Dr. Morris said he has been receiving prior authorization requests from a number of the Medicare drug plans for relatively inexpensive rheumatoid arthritis treatments like oral methotrexate and Imuran (azathioprine). Plan administrators are asking physicians to prove that the drug is not covered under Medicare Part B before they will approve payment.
The burden is on the physician to prove the drug is not covered, Dr. Morris said. If payment for the drug is denied, physicians and patients then face going through the plan's appeals process to get coverage.
The high volume of prior authorization requests has been very disruptive to his office, and it's been even worse for patients who can't get their medicine, Dr. Morris said.
Dr. John A. Goldman, a rheumatologist in Atlanta, is seeing a similar situation.
This creates yet another unfunded mandate for physicians, Dr. Goldman said, but they will have to work around it. “We've got to make do with what we can to help our patients,” he said.
Physicians weren't armed with the necessary information to properly advise patients about the new Medicare Part D benefit, said Dr. Maurice Wright, medical director and staff internist of the So Others Might Eat Medical Clinic in Washington, which provides primary care services to needy patients, including Medicare beneficiaries.
And even after exploring the Medicare and drug plan Web sites, Dr. Wright said he still has unanswered questions about how to help his low-income Medicare patients apply for the “extra help” subsidy.
That low-income subsidy is especially important for his Medicare patients who do not qualify for Medicaid, he said. And without information about how to enroll, they can't choose a drug plan because they don't know how much it will cost, he said.
For patients who are eligible for both Medicare and Medicaid, a different set of problems exists, Dr. Wright said. These patients were automatically enrolled in a Part D drug plan before the beginning of the year. But technical glitches have resulted in no record of enrollment for some patients. Further, some dual-eligible beneficiaries were signed up for plans that don't cover their medications, Dr. Wright said. Although they can switch plans, figuring out the formulary list for the various plans can be difficult for patients, he said.

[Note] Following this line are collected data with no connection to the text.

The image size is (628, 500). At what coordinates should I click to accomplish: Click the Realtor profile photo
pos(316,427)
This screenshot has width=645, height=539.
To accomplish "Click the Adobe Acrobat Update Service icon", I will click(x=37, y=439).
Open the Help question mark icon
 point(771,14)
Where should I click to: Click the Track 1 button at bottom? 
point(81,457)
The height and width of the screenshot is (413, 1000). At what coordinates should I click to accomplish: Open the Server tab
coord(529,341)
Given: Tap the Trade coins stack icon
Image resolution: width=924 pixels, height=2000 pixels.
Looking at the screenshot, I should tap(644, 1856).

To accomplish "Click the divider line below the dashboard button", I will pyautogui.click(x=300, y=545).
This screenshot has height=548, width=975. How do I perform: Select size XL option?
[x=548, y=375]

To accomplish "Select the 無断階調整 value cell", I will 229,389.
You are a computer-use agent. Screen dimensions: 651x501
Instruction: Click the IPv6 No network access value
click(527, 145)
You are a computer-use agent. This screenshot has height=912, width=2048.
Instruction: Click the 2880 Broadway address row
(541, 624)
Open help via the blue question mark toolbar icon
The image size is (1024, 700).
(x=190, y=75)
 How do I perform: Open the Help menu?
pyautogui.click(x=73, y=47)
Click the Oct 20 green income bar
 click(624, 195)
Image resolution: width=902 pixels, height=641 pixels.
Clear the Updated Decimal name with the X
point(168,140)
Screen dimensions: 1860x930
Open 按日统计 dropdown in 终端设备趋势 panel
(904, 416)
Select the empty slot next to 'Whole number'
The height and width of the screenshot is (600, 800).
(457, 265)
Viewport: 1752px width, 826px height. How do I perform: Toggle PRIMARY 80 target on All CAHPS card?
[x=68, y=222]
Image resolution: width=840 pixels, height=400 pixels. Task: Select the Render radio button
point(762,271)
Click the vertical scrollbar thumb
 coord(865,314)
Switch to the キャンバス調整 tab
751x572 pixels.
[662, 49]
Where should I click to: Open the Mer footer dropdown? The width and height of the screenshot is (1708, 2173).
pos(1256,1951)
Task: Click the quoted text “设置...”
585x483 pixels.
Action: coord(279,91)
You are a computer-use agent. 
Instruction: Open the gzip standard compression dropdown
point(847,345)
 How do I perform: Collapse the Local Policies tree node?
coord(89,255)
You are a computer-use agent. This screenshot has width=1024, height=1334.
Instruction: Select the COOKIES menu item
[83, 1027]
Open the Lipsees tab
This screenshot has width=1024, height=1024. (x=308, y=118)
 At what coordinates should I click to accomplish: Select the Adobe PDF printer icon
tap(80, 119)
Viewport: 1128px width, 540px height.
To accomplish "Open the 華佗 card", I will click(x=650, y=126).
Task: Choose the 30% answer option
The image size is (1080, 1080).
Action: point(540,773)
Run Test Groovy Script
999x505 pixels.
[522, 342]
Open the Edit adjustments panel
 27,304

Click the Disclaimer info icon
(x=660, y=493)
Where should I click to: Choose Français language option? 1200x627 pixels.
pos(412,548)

As of Jan. 13, 14.3 million Medicare beneficiaries have been enrolled in a Part D plan, according to the Department of Health and Human Services. The bulk of those enrolled—6.2 million—are beneficiaries who are dually eligible for Medicare and Medicaid and were assigned to Part D plans. In addition, 4.5 million have enrolled in Medicare Advantage plans, which include drug coverage, and 3.6 million have signed up for stand-alone drug plans under Medicare.
AARP—which sponsors a prescription drug plan for its members—reports that overall the benefit implementation is going well. George Keleman, campaign manager for the AARP Medicare Rx Outreach Campaign, said the problems reported mainly affected dual-eligible beneficiaries.
Dr. Donna E. Sweet, an internist in Wichita, Kan., and chair of the board of regents for the American College of Physicians, has seen those problems firsthand in her practice. The biggest problem has been among her dual-eligible patients with AIDS who are on a three- or four-drug regimen that must be taken to keep from developing resistance. “They are leaving the pharmacy without medications,” she said.
The patient is either not in the system or is listed incorrectly and thus asked to pay a high copay or deductible, she said.